Another large effect in the Arctic is a freshening of the Arctic Ocean. In late 2002, geochemist Bruce Peterson of the Marine Biological Lab in Woods Hole, MA, and his collaborators in the US and Russia, showed that the major rivers of Siberia and Eurasia are discharging much more water now than in the 1930s. This not only meets the predictions of an effect of climate change, but indicates the scale of change affecting the Arctic.
In late 2002, geochemist Bruce Peterson of the Marine Biological Lab in Woods Hole, MA, and his collaborators in the US and Russia, showed that the major rivers of Siberia and Eurasia are discharging much more water now than in the 1930s. This not only meets the predictions of an effect of climate change, but indicates the scale of another source of added fresh water into the Arctic.
So what is happening to all this fresh water from increased river flow, melting glaciers and shrinking sea ice? It mixes into the Arctic Ocean and the less salty Arctic water flows south around Greenland, to the source of some of the greatest ocean currents.
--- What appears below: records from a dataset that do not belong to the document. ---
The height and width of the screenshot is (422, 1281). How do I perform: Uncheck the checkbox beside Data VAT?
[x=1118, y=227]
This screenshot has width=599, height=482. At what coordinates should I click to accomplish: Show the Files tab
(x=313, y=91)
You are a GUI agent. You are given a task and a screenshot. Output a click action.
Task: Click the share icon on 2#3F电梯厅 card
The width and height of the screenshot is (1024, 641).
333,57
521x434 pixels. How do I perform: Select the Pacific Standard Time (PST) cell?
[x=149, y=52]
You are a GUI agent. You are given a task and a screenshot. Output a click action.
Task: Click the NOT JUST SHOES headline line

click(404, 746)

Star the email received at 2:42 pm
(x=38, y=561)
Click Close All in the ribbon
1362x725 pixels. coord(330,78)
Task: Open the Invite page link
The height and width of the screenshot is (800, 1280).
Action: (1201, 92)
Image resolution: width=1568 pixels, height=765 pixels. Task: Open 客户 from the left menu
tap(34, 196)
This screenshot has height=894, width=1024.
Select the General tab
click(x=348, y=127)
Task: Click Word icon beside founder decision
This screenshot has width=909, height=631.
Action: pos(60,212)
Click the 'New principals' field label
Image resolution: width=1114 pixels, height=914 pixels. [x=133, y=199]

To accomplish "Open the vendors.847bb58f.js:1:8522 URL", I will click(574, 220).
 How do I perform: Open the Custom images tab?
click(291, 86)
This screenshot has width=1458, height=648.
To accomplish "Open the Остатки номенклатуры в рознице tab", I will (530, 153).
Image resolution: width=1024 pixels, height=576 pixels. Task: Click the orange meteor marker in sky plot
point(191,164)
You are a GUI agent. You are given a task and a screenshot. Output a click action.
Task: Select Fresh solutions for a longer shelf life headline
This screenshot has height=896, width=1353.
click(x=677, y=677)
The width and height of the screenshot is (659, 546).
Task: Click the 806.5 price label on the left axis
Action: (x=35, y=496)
The interplay of ocean currents in the North Atlantic is very important to climate. Here, between Labrador and Scandinavia, the Gulf Stream brings a huge flow of water from the south, helping warm Europe as it gives up its heat. This water sinks as it cools, to flow back south again in the deep Atlantic. This plunging down of millions of tons of water per second helps propel what has been termed the Great Ocean Conveyor, a system of huge currents transferring heat throughout all oceans and influencing climate.
One key to this system is that the Gulf Stream water becomes more dense as it gives up heat, and it sinks. But the added fresher water coming down from the Arctic is much less dense, and floats on top of the North Atlantic.
Is there enough new fresher water from the Arctic to prevent the Gulf Stream water from sinking to help drive the conveyor of currents? According to recent studies by Dr. Ruth Curry and colleages at Woods Hole Oceanographic Institute, there is more fresher water in the area than ever measured before. Already sinking rates in some locations are 20 percent less than in the 1970s.
The northern waters are getting fresher while the southern waters (near equator) are increasing in salinity. Curry says this indicates a change in the climate with more precipitation and ice melt in the north and much stronger evaporation in the south. In other words: "Global warming."
Scientists are concerned that the point at which the current Conveyor does begin to slow may be near. Other current research shows the Gulf Stream is not the prime moderator of European temperature (westerly winds play a larger role). Yet climate in Europe and NE North America could chill if the ocean current slows dramatically. This is the jumping off point for a recent Pentagon planning report about possible international unrest caused by climate change, and for the movie "The Day After Tommorow." Scientists say disruptive change is coming -- but much more slowly than depicted in these scenarios.